Dataset records
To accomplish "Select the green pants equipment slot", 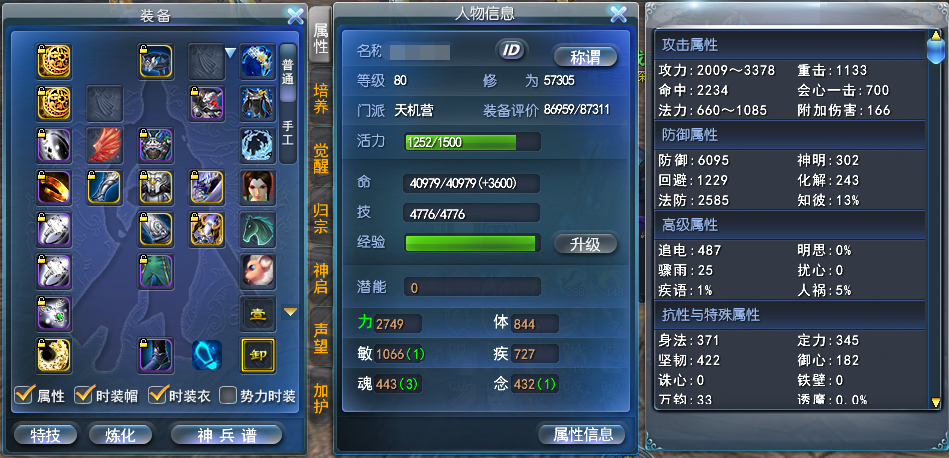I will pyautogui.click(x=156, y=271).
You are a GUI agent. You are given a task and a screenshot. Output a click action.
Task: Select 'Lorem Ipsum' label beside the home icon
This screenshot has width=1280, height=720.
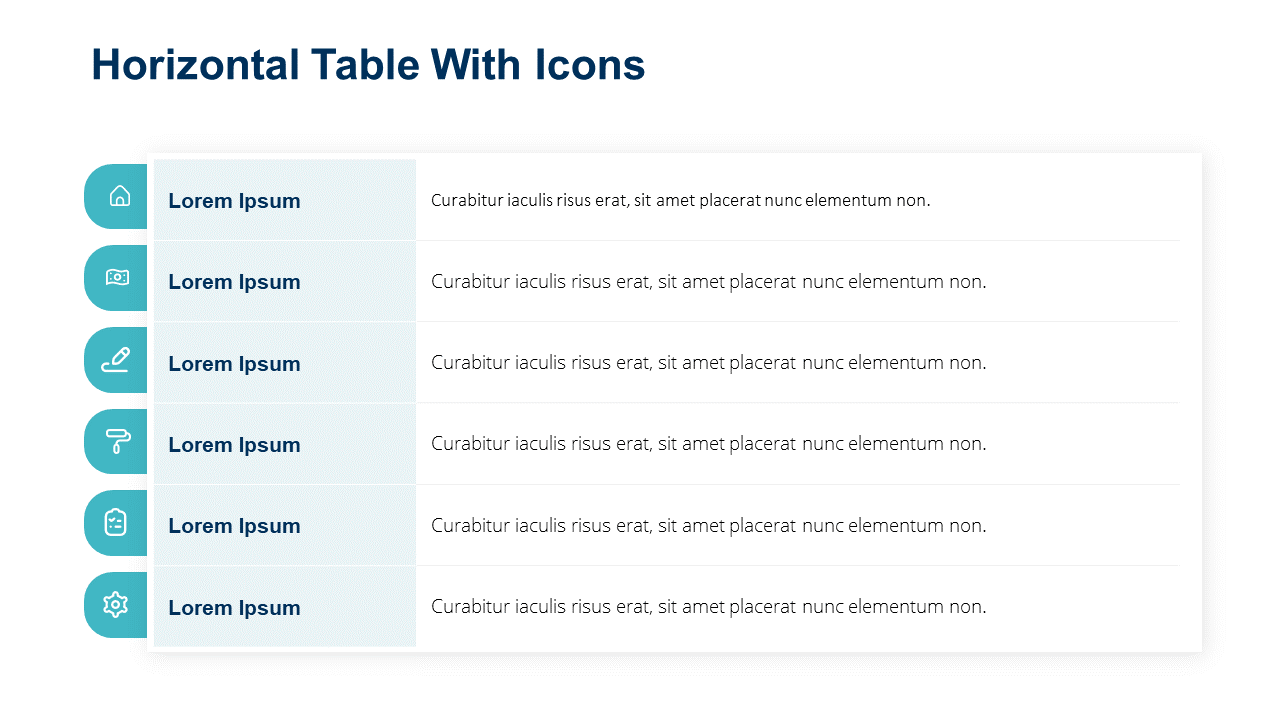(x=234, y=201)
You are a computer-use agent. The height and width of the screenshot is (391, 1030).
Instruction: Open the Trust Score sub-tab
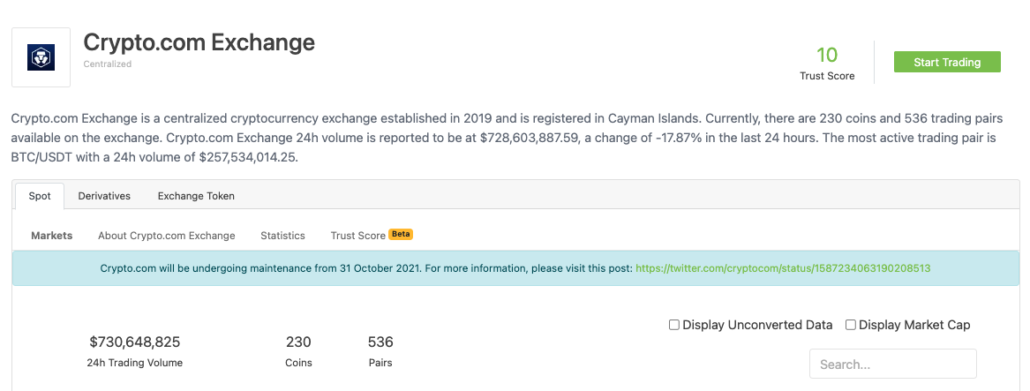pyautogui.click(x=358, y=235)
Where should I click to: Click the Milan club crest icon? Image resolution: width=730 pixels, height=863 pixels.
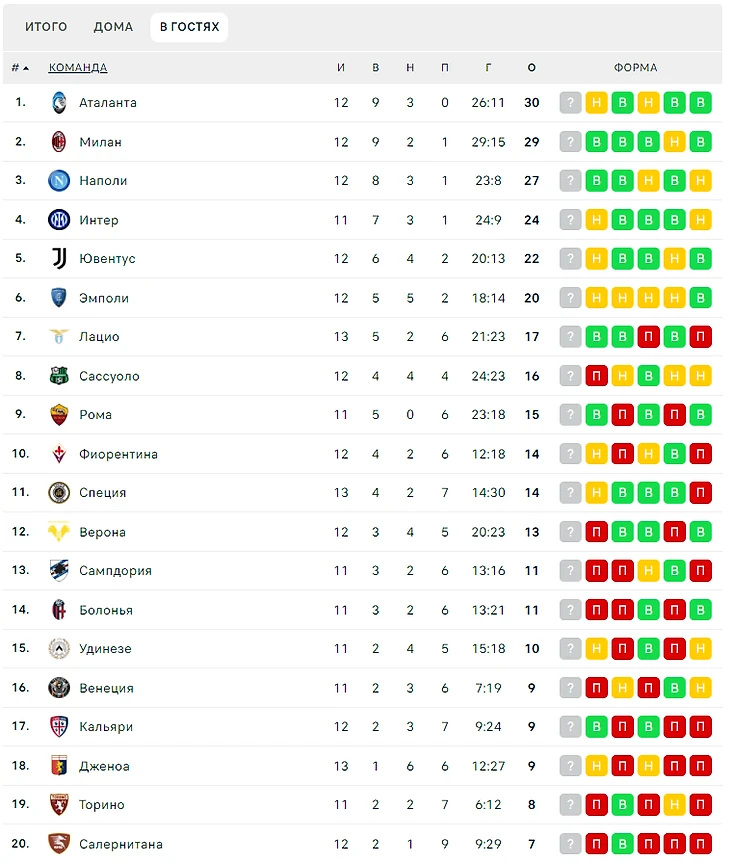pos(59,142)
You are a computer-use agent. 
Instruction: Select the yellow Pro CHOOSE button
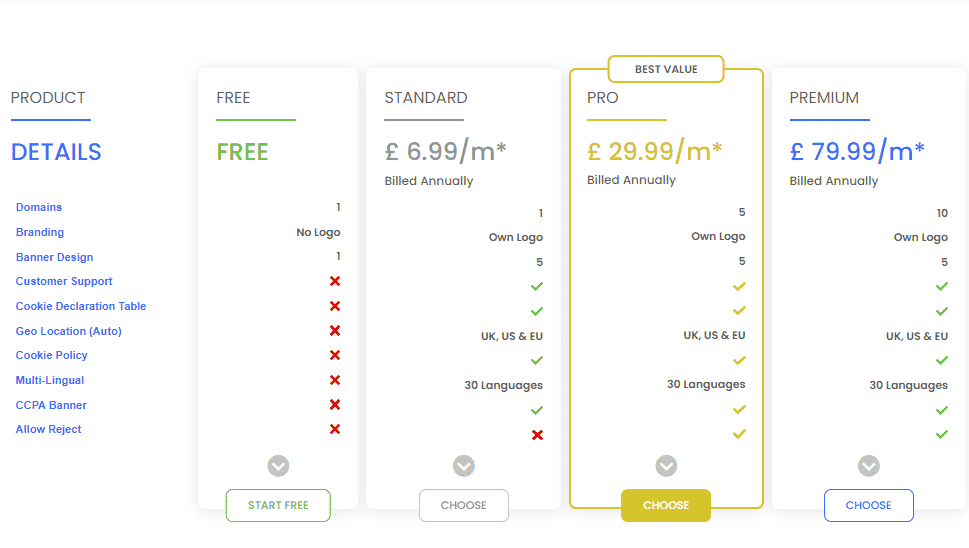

Your instructions
An exact copy of the lines from the one with "This screenshot has width=1280, height=720." through the last line of the records, inclusive, is required, with all pictures left out.

Solution to this problem
This screenshot has width=1280, height=720.
(x=234, y=201)
You are a computer-use agent. The height and width of the screenshot is (391, 1030).
Instruction: Open the Trust Score sub-tab
pyautogui.click(x=358, y=235)
Where should I click to: Click the Milan club crest icon? Image resolution: width=730 pixels, height=863 pixels.
pos(59,142)
You are a computer-use agent. 
Instruction: Select the yellow Pro CHOOSE button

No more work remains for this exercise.